CRITICAL: Return code of 255 is out of bounds. (worker:)

This support forum board is for support questions relating to Nagios XI, our flagship commercial network monitoring solution.
yangzhiyao2653
Posts: 27
Joined: Fri May 18, 2018 1:15 am

CRITICAL: Return code of 255 is out of bounds. (worker:)

Post by yangzhiyao2653 »

I am getting the error - CRITICAL: Return code of 255 is out of bounds. (worker: worker-name). Right underneath that error is this one: UNKNOWN - check_by_ssh: Remote command '$USER1$/check_by_ssh -E 1 -t 120 -l vi-admin -H $ARG1$ -C "~/box293_check_vmware.pl --timeout 120 --server $ARG2$ --check Host_Memory_Usage --host \"$HOSTADDRESS$\" --perfdata_option Memory_Free:1,Memory_Total:1,Memory_Used:1,Memory_Used%:1 --reporting_si \"$ARG4$\" --warning \"$ARG5$\" --critical \"$ARG6$\" \"$ARG7$\" \"$ARG8$\""' returned status 255.
I have a mod gearman worker running a check through a VMA (vmware management assistant) for checking ESXi host health, mem, cpu, ect... The check works fine, however fairly often it will throw the above errors for just a few seconds and then they clear up and back to everything being okay. I can run the check manually from the worker and have 100% success but Nagios is throwing these errors quite often. Any ideas on how to make this stop happening?
Just like it,but it didn't solve the actual problem. https://support.nagios.com/forum/viewto ... =6&t=43576
scottwilkerson
DevOps Engineer
Posts: 19396
Joined: Tue Nov 15, 2011 3:11 pm
Location: Nagios Enterprises
Contact:

Re: CRITICAL: Return code of 255 is out of bounds. (worker:)

Post by scottwilkerson »

Is it possible that any of your workers don't have shared keys with the server? I see it is calling check_by_ssh

This could have it to fail on one worker and not another.
Former Nagios employee
Creator:
Human Design Website
Get Your Human Design Chart
yangzhiyao2653
Posts: 27
Joined: Fri May 18, 2018 1:15 am

Re: CRITICAL: Return code of 255 is out of bounds. (worker:)

Post by yangzhiyao2653 »

I'm sure the worker there is no problem, because I have other queue also performed for the worker.

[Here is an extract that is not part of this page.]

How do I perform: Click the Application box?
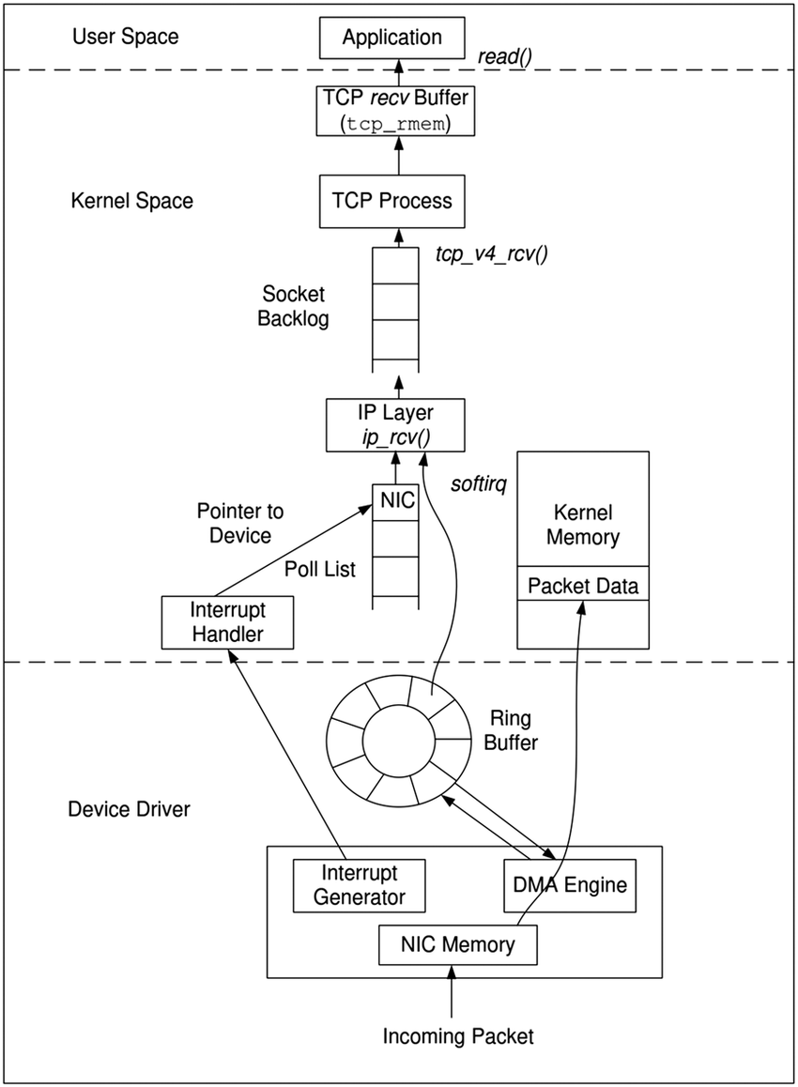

I can run the check manually from the worker and have 100% success but Nagios is throwing these errors quite often.
scottwilkerson
DevOps Engineer
Posts: 19396
Joined: Tue Nov 15, 2011 3:11 pm
Location: Nagios Enterprises
Contact:

Re: CRITICAL: Return code of 255 is out of bounds. (worker:)

Post by scottwilkerson »

Is there any errors in the mod_gearman logs on the worker that is having this issue?
Former Nagios employee
Creator:
Human Design Website
Get Your Human Design Chart
yangzhiyao2653
Posts: 27
Joined: Fri May 18, 2018 1:15 am

Re: CRITICAL: Return code of 255 is out of bounds. (worker:)

Post by yangzhiyao2653 »

I think I found the reason, I'm mod_gearman worker set the timeout is 120 s, but see the timeout in the log is 60s, I restarted the service, but still is the result of this.Can you answer my doubts?
In the /etc/mod_gearman2/worker.conf ,the job_timeout=120,but in my mod_gearman_worker is timeout(60s)
scottwilkerson
DevOps Engineer
Posts: 19396
Joined: Tue Nov 15, 2011 3:11 pm
Location: Nagios Enterprises
Contact:

Re: CRITICAL: Return code of 255 is out of bounds. (worker:)

Post by scottwilkerson »

You may need to adjust your service_check_timeout setting in your nagios.cfg and then restart nagios

This is the maximum time nagios will wait for the service to return.
Former Nagios employee
Creator:
Human Design Website
Get Your Human Design Chart
yangzhiyao2653
Posts: 27
Joined: Fri May 18, 2018 1:15 am

Re: CRITICAL: Return code of 255 is out of bounds. (worker:)

Post by yangzhiyao2653 »

I have been configured for 120 seconds before, but the problem is still not improve.
scottwilkerson
DevOps Engineer
Posts: 19396
Joined: Tue Nov 15, 2011 3:11 pm
Location: Nagios Enterprises
Contact:

Re: CRITICAL: Return code of 255 is out of bounds. (worker:)

Post by scottwilkerson »

When you looked at the /etc/mod_gearman2/worker.conf for the job_timeout setting, did you look at the file on all of your workers?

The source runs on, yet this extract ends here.